On Mar 17, 10:27 am, Derek Janssen comcast.net> wrote:
> Lee Ratner wrote:
>
>>>>Frankly I don't think any animated feature not in the mold of kids
>>>>cartoons is likely to make it on the ballot. Paprika was the third Kon
>>>>Satoshi feature to be submitted over the past few years, none got past
>>>>the committee.
>
>>>Artsy-Theatrical-Ambiguous anime (as opposed to nice, harmless,
>>>commercial Ghibli) doesn't sit well with the committee's patience, and
>>>the Foreign Film committees feeling pressured to like Ponpoko and
>>>Mononoke hasn't helped the situation in the past, either--
>
>> It goes against their sensiblities as to what animation should
>> be. Like the NYT review said,
Which reviewer, may I ask?
> Actually, the one time an unidentified member of the Foreign Film
> committee posted on raam regarding the Mononoke FF-push,
Could you help me find the original post? A quick Google Groups
search didn't help, and I'd love to hang such a post on my bathroom
door :)
> he claimed most
> of the members felt the movie messaging was rather "hamhanded", weren't
> impressed by the "emotional lack" of the movie's one-sided characters,
> and had their interest drawn in by the other more complex real-films.

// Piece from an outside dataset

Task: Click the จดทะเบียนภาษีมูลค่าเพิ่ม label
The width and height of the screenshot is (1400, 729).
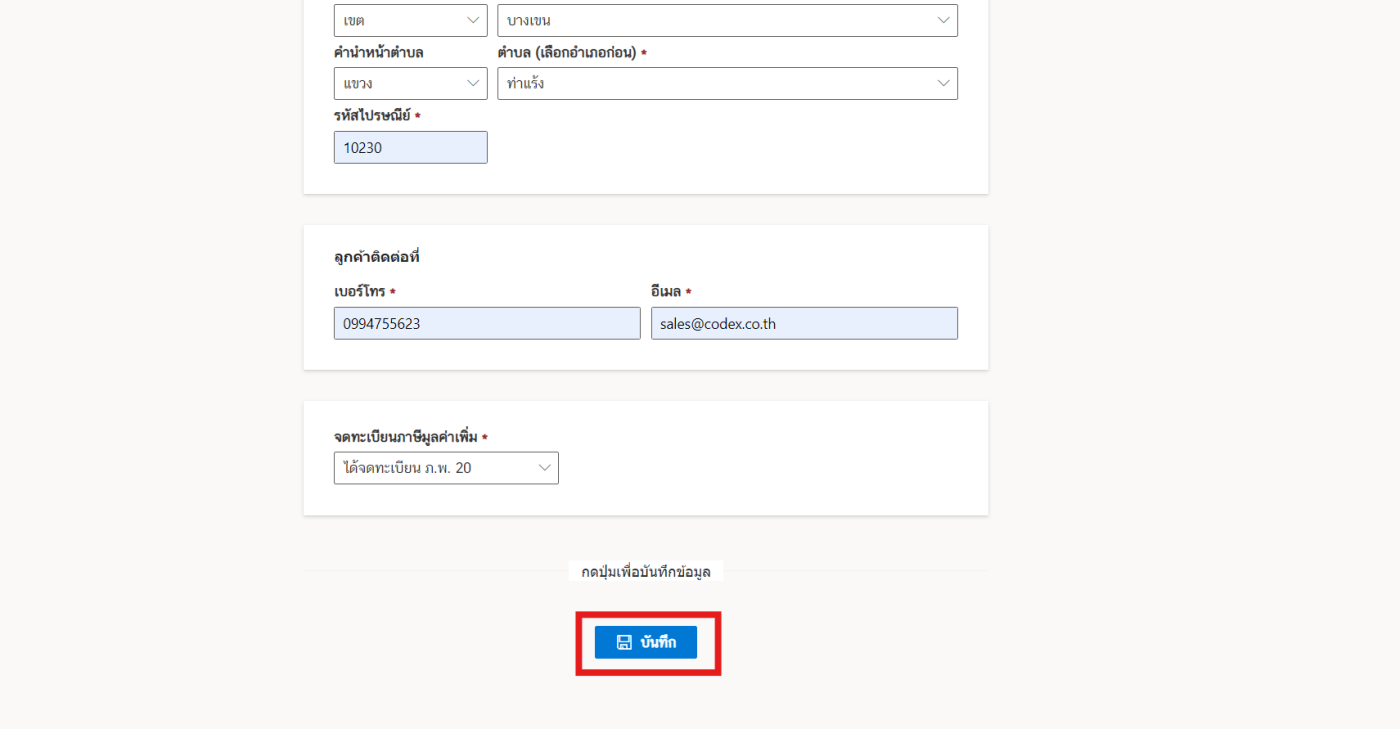Action: pos(406,437)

So long as these same folks didn't vote for, say, Crash, I will accept
their argument.
> ...Which brings us back to why Paprika, Millenium Actress or GITS2
> weren't nominated:
> The committee work for a living and didn't HAVE to like them.
It would be nice if they liked something that wasn't so conventionally
commercial, for a change.
I would never state that the Animated Feature Film nominators are
inconsistent. In fact, their consistent pimping of commercial
Holylwood product is precisely what irks me. Every year, the message
from the nomination selectors is not "be innovative" or "be
challenging", but "Dance, monkey, dance!"
What is the incentive for animators to NOT shuck and jive for the
Academy?
> Derek Janssen (who wouldn't think twice about kicking those three out of
> bed either)
> eja...@
comcast.net
If we only kicked out films that didn't deserve to be nominated, we'd
have an even shorter list of nominees than the three we've gotten in
most years.
If we're bitching about the nomination of mediocre films, why not
replace the conventionally mediocre with the ambtiously mediocre?
Personally, I'd rather have an artsy-fartsy, animated textbook like
GITS 2 over a boilerplate, animated romantic comedy farce like Shark
Tale, but that's just me.
I guess no nominator ever walked out on a film that didn't surprise
them at any point.
Terrence Briggs
Peace to you...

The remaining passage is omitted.